My follow-up consultation with my RE yesterday was packed full of good information and even a surprise. So first the surprise: we have one frozen blast left over from my last cycle! Sure I’m ignoring the fact that it’s been a month since my egg retrieval and fresh transfer and no one mentioned to me until yesterday that I have a frostie. Seriously, why did the nurse not call me with that update?! Anyway, I’m going to ignore that slip up and focus on the fact that I have a surprise bonus embryo that I wasn’t counting on. Of course it’s not tested and it’s an early blast graded “BC,” which isn’t the prettiest embryo but still has a 90% chance of surviving the thaw. I asked if BC embryos still make babies and my RE said, “yes”. In fact, just for fun, he looked back to my cycle 4 years ago – the one that resulted in the birth of my daughter – and we discovered that she was also an early blast graded BC. Maybe my crappy looking embryos fair better than my high quality ones. Okay, I’m grasping at straws here. I was 36 back then and I’m 40 now, so the chance that this little BC is healthy is lower. But still – it’s a chance.
My RE recommended using what we have and doing a frozen embryo transfer (FET). Using what we have includes a little frozen PGS “abnormal” girl too. Yes, you heard that right. My RE is recommending that I transfer a PGS abnormal embryo. But first a few points to clarify. We did not do Next Generation Sequencing (NGS) so the results are either normal or abnormal – all mosaics are labeled as abnormal. Knowing what I know now, I would have tested using NGS so that the results would have specified whether the embryo was mosaic and the percentage of mosaicism. But I digress. In any event, I have a lot of respect for my RE (and his knowledge base) because he isn’t quick to dismiss all abnormal embryos. He took a close look at the details of the results and saw that this particular “abnormal” embryo only has a tiny segment of duplication on the short arm of chromosome 17. He said that a small percentage of the population may be walking around with similar minor abnormalities and no one knows it because we never tested for that sort of thing before. This particular partial duplication will not lead to the birth of a child with an abnormality. Maybe my embryo will even have a superpower. Okay, that’s probably not true but I’d like to think so. The embryo may not implant or might be an early miscarriage (no different than what happens with so many pregnancies both IVF and unassisted) or the embryo could develop into a healthy baby. Both of these embryos are long shots simply due to my age-related quality issues, but it’s a chance. So the plan is to transfer both for my upcoming FET.
Going into this consultation I was prepared for the FET recommendation. I was also prepared to call it quits afterward if the FET fails. Over these last several weeks I’ve come to a place where I’m at peace with not having another child. I never thought I’d say that. And I’ll write specifically about how I shifted to that mindset in a later post. For now though, my RE convinced me to try one more egg retrieval and fresh transfer if this FET ends in another negative beta. My husband and daughter are both strongly rooting for another child, and my husband was also hoping to do one more fresh transfer.
My RE told me about some studies that followed women over the course of up to 12 (gasp) complete IVF egg retrieval and transfer cycles. The studies found that the chance for success increased over the course of 3 cycles, but plateaued after that. Meaning that after 3 complete cycles, the results don’t often change much. It should be noted that multiple FETs with eggs collected during the same retrieval only count once – that is, you can do several FETs and that doesn’t count against the 3 cycle benchmark. Of course there are exceptions to this rule, but when weighing the pros and cons of when I want to stop, I’m not going to keep doing this forever in the hopes of breaking the odds. Taking all of my cycles together and the particulars of my results, my RE said that if it were he and his wife, he would do one more IVF and fresh transfer after the FET. He said if we do that and still it fails, then I can feel confident that I didn’t leave anything on the table. No looking back and wondering. No regrets.
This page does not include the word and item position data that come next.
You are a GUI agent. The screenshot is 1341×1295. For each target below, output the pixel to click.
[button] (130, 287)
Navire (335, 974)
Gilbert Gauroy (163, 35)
I like the sound of that. It makes sense. I think with the “break” of doing a FET first – since there’s so much less prep work for a FET – I can muster up the strength for one more IVF cycle. I don’t want to look back one day and wonder, “what if”. This plan seems like it will satisfactorily exhaust our options with my eggs. And if the journey ends there, I’m okay with that.
On a side note, I want to mention that I mustered up the courage to ask the scary question I had been avoiding. The “does repeated rounds of IVF cause cancer” question. My RE gave me a confident “no” and explained that the hormones used for this are naturally occurring in the body so the body knows how to process them. It doesn’t cause cancer. When I asked specifically about estrogen-sensitive cancers, he explained that again the answer is that IVF will not cause them. Prolonged estrogen can cause estrogen-sensitive cancers to grow (get bigger) but will not cause them. But he specified that it really does have to be prolonged exposure – the short bursts we use for IVF isn’t considered prolonged even when we do it multiple times. So I’m putting that fear to bed and thankfully moving on.